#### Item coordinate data
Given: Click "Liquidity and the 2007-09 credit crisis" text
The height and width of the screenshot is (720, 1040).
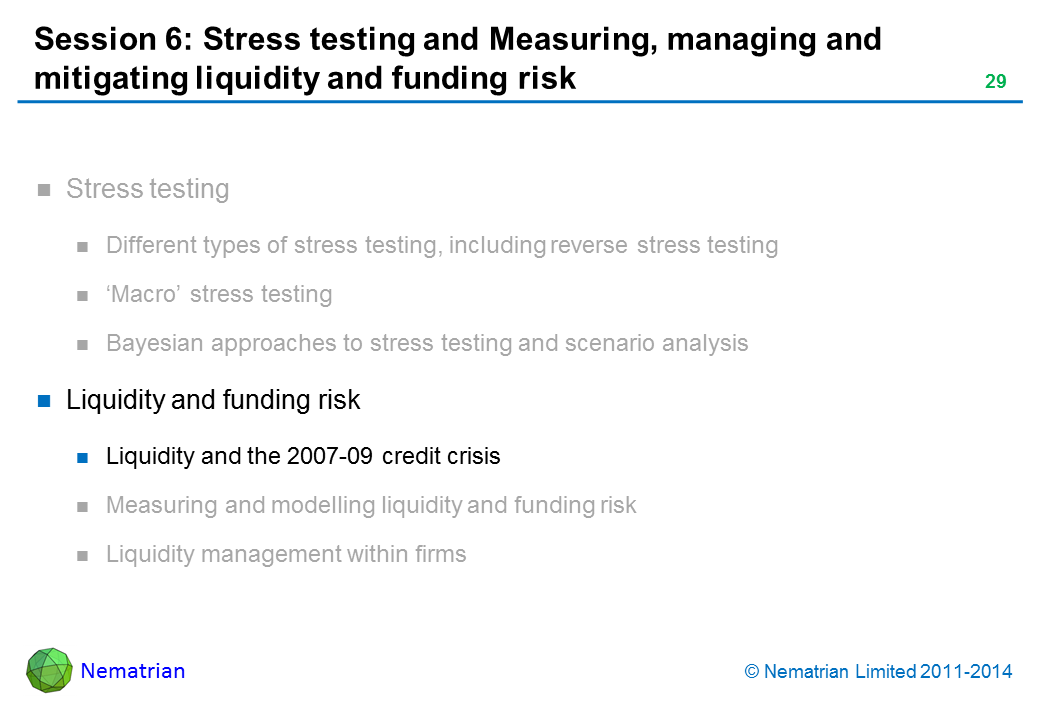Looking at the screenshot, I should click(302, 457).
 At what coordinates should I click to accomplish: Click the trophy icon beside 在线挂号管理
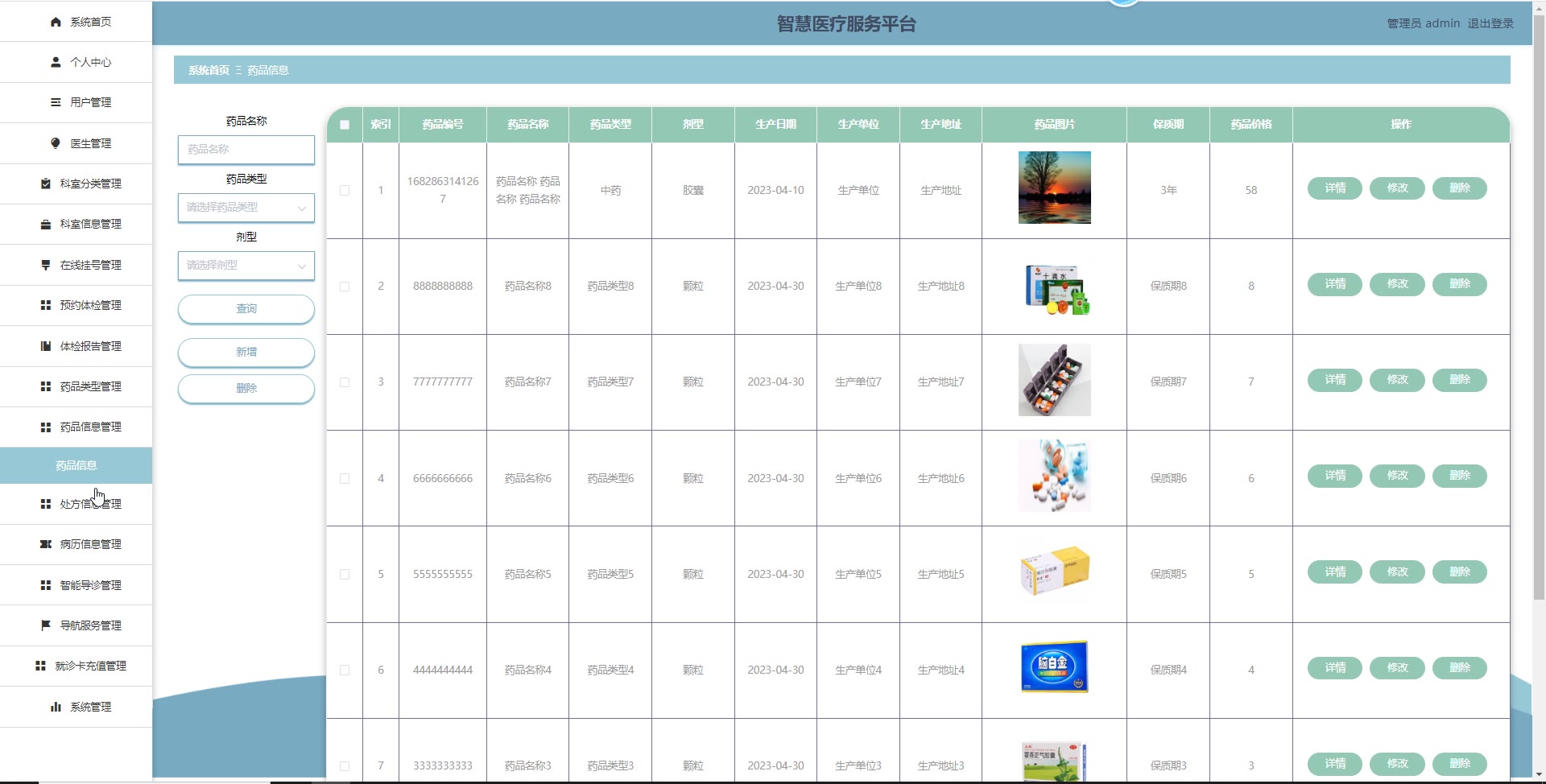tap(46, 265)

* * *

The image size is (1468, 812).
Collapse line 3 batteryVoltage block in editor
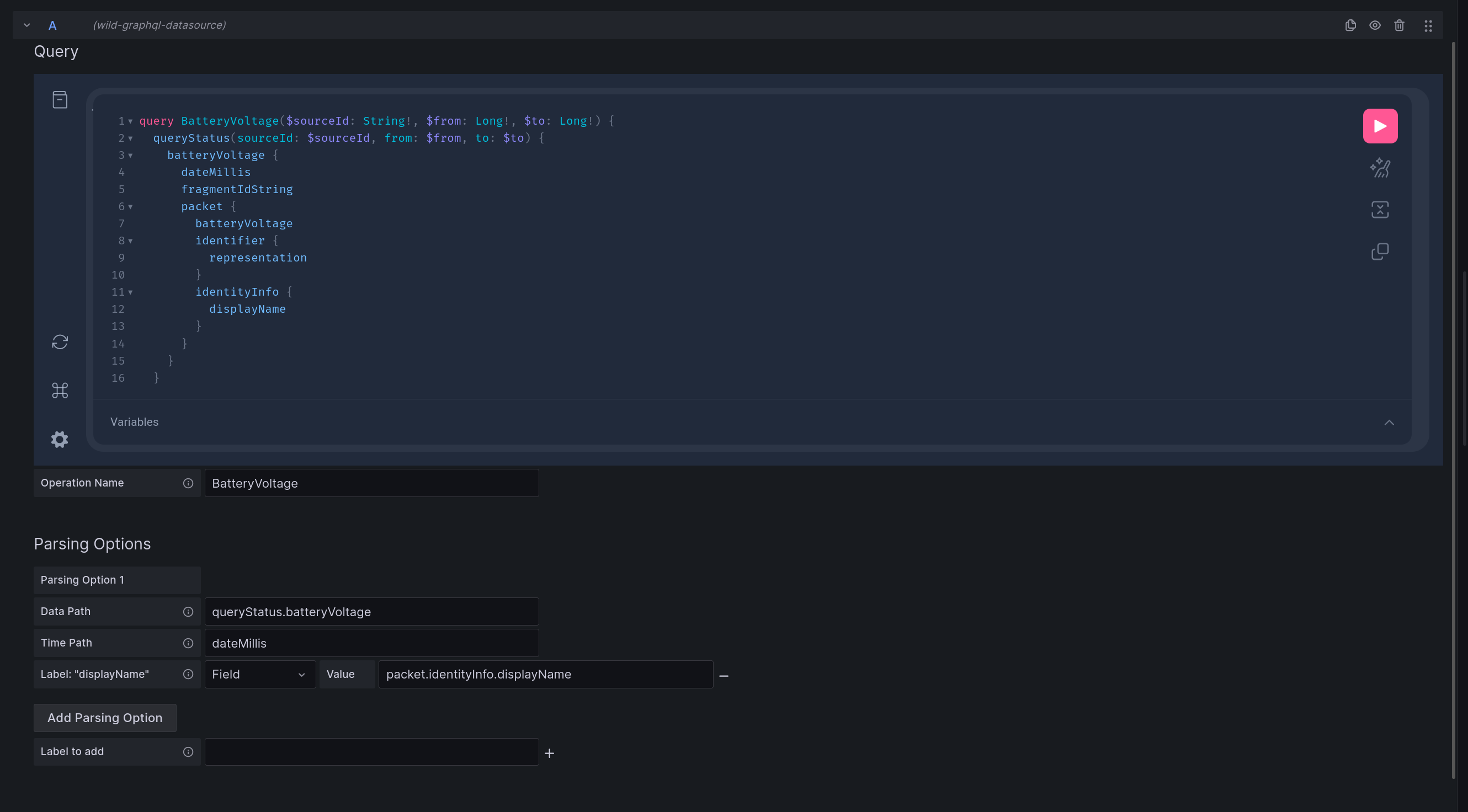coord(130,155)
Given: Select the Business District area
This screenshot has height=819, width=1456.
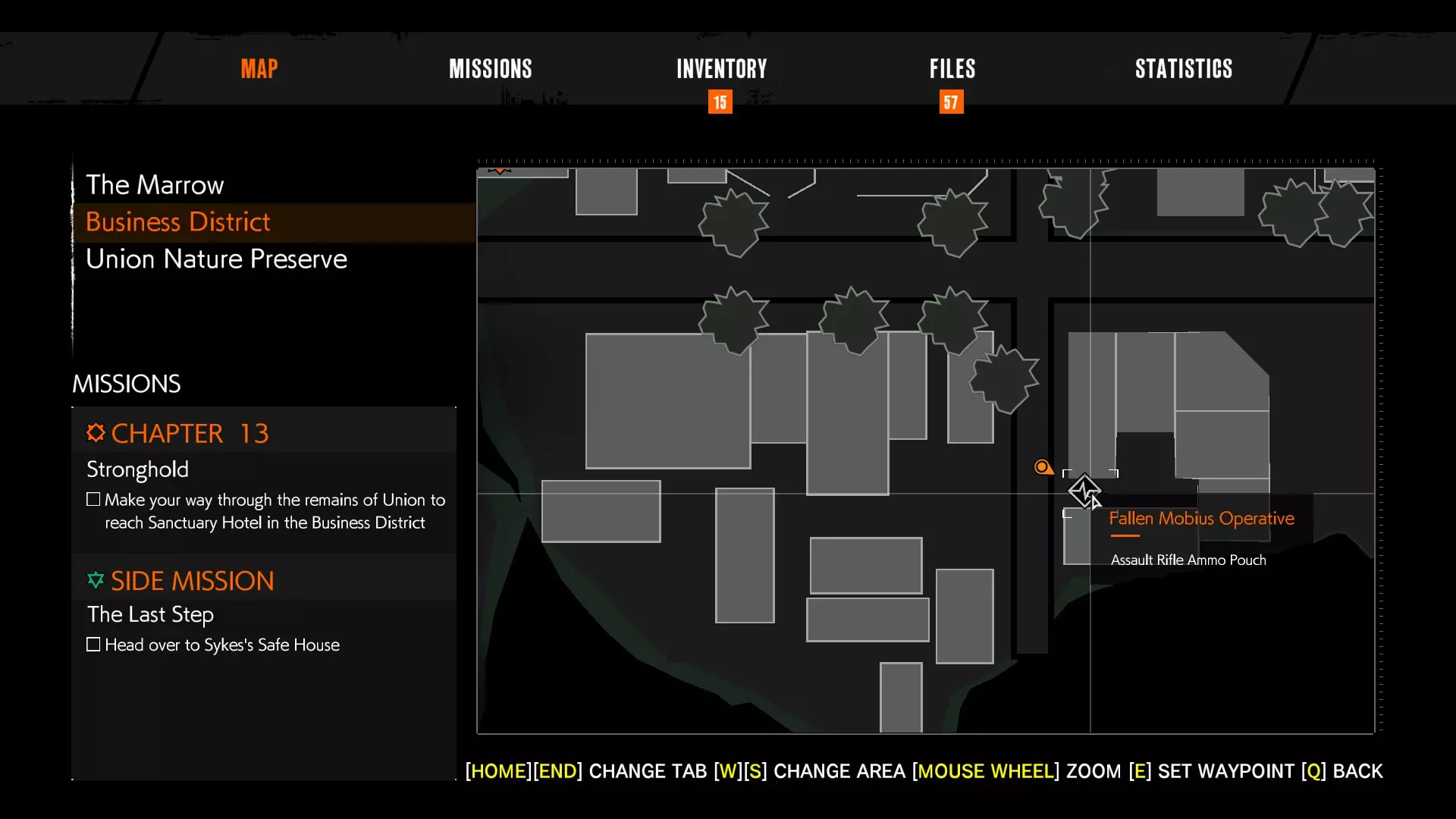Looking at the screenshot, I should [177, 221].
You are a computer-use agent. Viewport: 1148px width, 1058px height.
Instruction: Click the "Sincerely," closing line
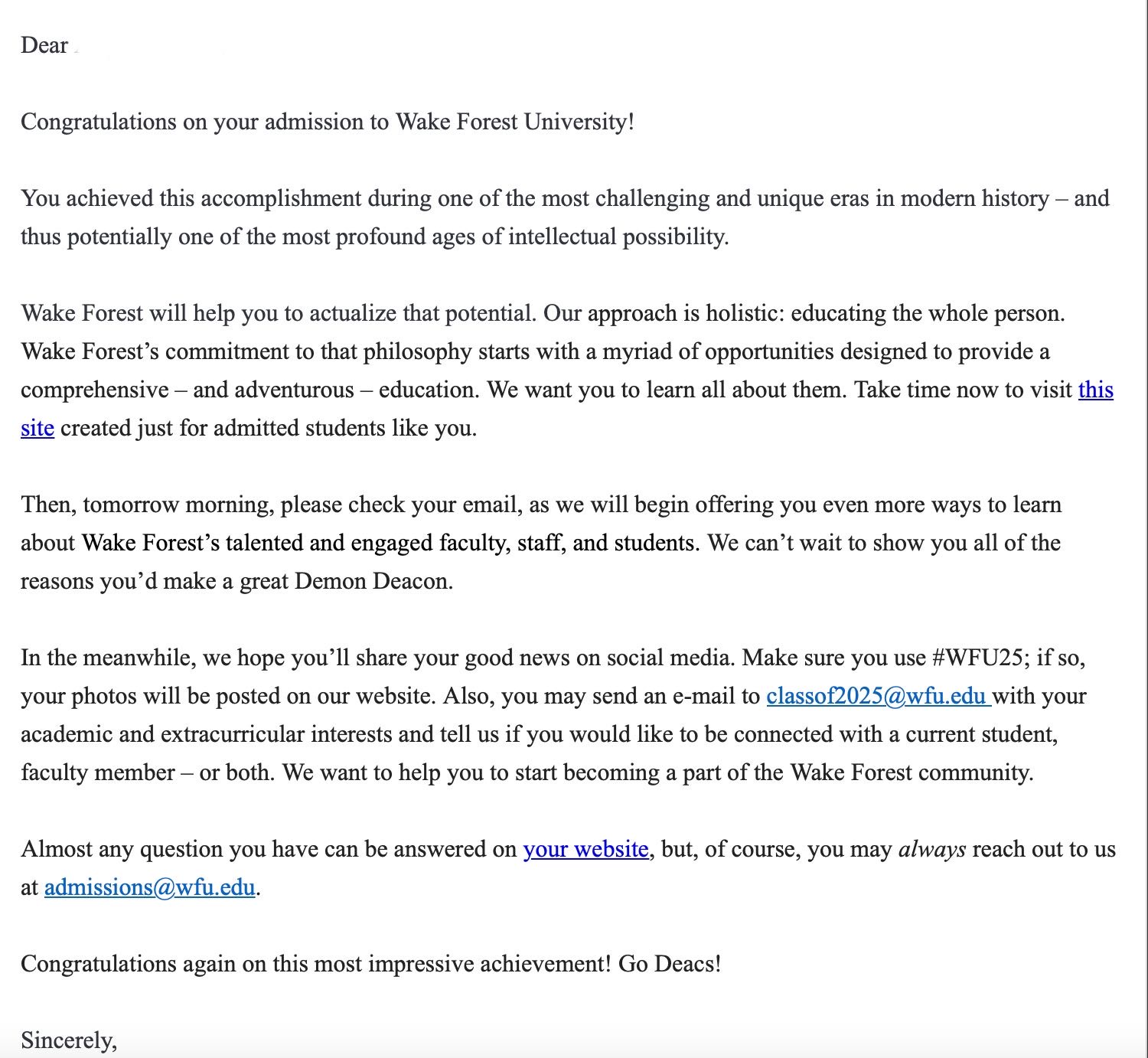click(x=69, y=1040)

#### Work instructions
Reproduce the material word for word, starting with the line that contains "At what coordinates" and going on through the line that contains "tap(46, 265)", both included. Leave the pictures out of your answer.

#### Exercise output
 At what coordinates should I click to accomplish: Click the trophy icon beside 在线挂号管理
tap(46, 265)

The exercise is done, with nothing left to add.